This invention is about a system that monitors driving habits, to be used by automotive insurance providers in safe-driving discount programs. The idea eliminates any of the privacy concerns associated with data loggers that are typically used in such programs, and should thus find a much more widespread acceptance.

In this system, low-power radio transmitters are installed on speed-limit signs to emit at precisely the same frequency. A receiver installed in a car will pick up these signals at slightly shifted frequencies due to the Doppler effect: a lower frequency from behind, and a higher frequency from ahead. The receiver determines its travelling speed from the difference frequency (beat note) between these two signals. Encoded in them are also data packets that inform the receiver of the local speed limit, which may even depend on the date or the time of day. If the receiver in a car detects a speed in excess of the local limit, it emits a warning tone and records the incident in its memory.
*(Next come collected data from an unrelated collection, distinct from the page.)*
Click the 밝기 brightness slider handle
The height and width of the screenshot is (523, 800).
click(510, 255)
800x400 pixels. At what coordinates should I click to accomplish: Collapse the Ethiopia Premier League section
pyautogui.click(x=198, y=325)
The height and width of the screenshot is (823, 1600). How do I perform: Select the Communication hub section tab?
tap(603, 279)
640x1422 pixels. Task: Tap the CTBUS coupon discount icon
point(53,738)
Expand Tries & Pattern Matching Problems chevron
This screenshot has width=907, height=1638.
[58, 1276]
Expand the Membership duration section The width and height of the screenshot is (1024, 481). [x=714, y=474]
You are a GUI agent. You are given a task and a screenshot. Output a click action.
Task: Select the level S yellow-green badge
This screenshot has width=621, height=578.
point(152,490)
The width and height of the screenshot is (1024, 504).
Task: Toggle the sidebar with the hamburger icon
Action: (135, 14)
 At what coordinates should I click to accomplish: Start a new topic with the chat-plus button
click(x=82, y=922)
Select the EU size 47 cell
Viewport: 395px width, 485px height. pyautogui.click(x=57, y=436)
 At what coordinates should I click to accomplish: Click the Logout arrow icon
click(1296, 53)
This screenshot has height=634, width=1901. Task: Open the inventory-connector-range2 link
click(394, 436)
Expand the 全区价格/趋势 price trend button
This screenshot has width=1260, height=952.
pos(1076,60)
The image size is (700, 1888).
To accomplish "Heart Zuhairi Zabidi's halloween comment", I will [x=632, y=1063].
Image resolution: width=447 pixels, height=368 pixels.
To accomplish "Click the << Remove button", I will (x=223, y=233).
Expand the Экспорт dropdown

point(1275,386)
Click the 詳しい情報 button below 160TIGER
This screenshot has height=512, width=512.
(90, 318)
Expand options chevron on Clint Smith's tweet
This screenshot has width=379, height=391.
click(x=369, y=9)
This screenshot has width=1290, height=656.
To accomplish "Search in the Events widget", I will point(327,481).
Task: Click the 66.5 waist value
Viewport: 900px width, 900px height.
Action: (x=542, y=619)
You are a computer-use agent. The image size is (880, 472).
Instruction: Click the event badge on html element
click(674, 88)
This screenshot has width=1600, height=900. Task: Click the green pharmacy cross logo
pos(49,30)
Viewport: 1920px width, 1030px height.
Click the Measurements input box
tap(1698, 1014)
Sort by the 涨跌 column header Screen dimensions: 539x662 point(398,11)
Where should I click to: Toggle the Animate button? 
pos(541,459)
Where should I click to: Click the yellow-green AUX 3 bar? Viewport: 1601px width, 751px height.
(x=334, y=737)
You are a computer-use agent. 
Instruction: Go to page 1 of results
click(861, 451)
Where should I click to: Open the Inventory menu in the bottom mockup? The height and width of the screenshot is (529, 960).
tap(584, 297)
To receive an insurance discount, the driver occasionally reads from the receiver a code that contains an ID, and the number of severity of speeding incidents (if any). The code contains only a few (10 to 20) characters, and is thus, obviously to the driver, too short to contain any details about times or locations of the speeding incidents, or any other routing data.

This will mitigate privacy concerns that limit the acceptance of data loggers issued by insurances for their safe-driving discount programs.

This should be interesting to all participating parties:
Insurances to lower their payouts, customers to get a discount, cities to improve traffic safety, and manufacturers of RF equipment to sell this technology.

At radio frequencies, the Doppler shift corresponding to a speed of a few miles per hour is only a few Hertz. The transmitters at the two ends of a speed-limit zone must match each other's frequency to that level of precision, but the absolute frequency does not need to be particularly stable. This requirement can be met by designating one transmitter the master, while the other transmitter simply receives and re-transmits that signal.
Because the transmitters are not moving relative to each other, the re-transmission occurs at exactly the frequency determined by the master. In spacecraft communications, this principle is known as a coherent radio link. The receiver in the car does not need to be particularly frequency-selective because it only determines the difference of the frequencies from ahead and behind.

The same system can also be used to enforce stopping for a school bus that is loading or unloading passengers. For this application, a transmitter on the bus simply sets up a temporary speed-limit zone of zero.